Le traité entérine la reconnaissance de la souveraineté mauricienne sur l’archipel des Chagos, tout en garantissant au Royaume-Uni et aux États-Unis l’usage exclusif de Diego Garcia.
Or, plusieurs pairs ont mis en garde contre un déséquilibre juridique majeur : en cas de manquement britannique (retard de paiement, par exemple), Maurice pourrait résilier le traité, récupérant l’ensemble des droits souverains sur l’archipel.
Un tel scénario placerait Londres et Washington dans une position diplomatique et stratégique extrêmement fragile, sans véritable levier de négociation.
En toile de fond, la situation des Chagossiens reste l’un des angles morts les plus sensibles du traité.
De nombreux Lords ont dénoncé :
- l’absence de consultation directe et formelle de la communauté chagossienne,
- l’exclusion de Diego Garcia des projets de réinstallation,
- une réparation financière jugée insuffisante au regard du préjudice historique subi.
Plusieurs interventions ont rappelé que la légitimité du traité reste fragilisée tant que le droit à l’autodétermination des Chagossiens n’est pas pleinement reconnu et intégré au processus décisionnel.
Selon les estimations avancées lors des débats, le coût total du traité pourrait dépasser 34 milliards de livres sterling sur 99 ans, un chiffre qui a alimenté de vives critiques dans un contexte de pressions budgétaires accrues au Royaume-Uni.
Certains Lords ont souligné le contraste entre :
- les sacrifices demandés aux contribuables britanniques,
- et l’utilisation annoncée de ces fonds par Maurice, notamment pour alléger la pression fiscale sur sa population.

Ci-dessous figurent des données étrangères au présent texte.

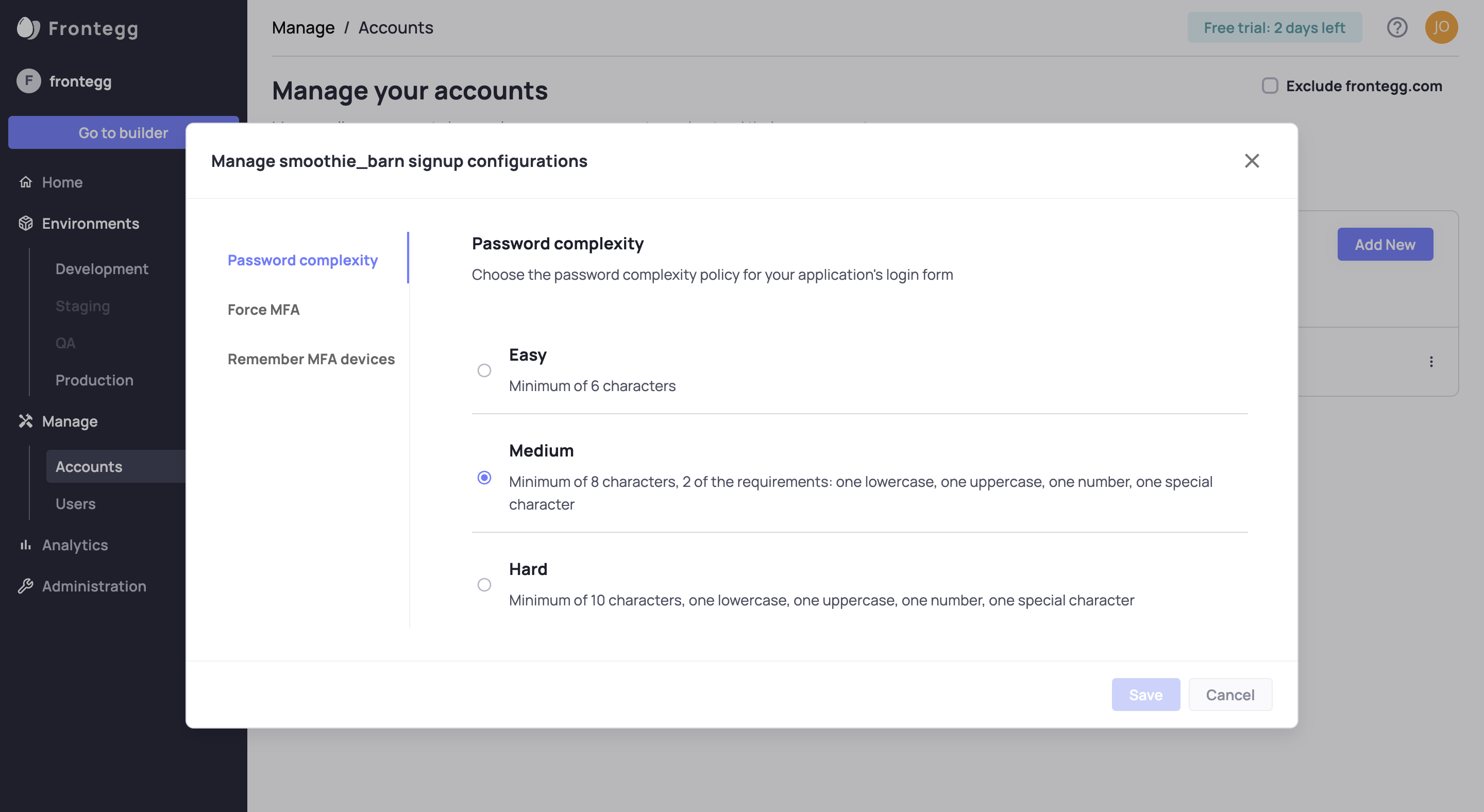Image resolution: width=1484 pixels, height=812 pixels.
Task: Click the Environments cube icon
Action: pyautogui.click(x=25, y=224)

En adoptant cet amendement, la Chambre des Lords a envoyé un message sans équivoque : la ratification du traité ne peut se faire sans garanties financières, juridiques et stratégiques solides.
Si le gouvernement reste attaché à la ratification rapide du texte, ce vote l’oblige désormais à revenir à la table des négociations, sous peine de voir le processus législatif s’enliser davantage.
Au-delà de la technique juridique, le débat révèle une réalité plus profonde : Diego Garcia n’est pas seulement une base militaire, mais un nœud où se croisent souveraineté, mémoire coloniale, sécurité internationale et responsabilité financière.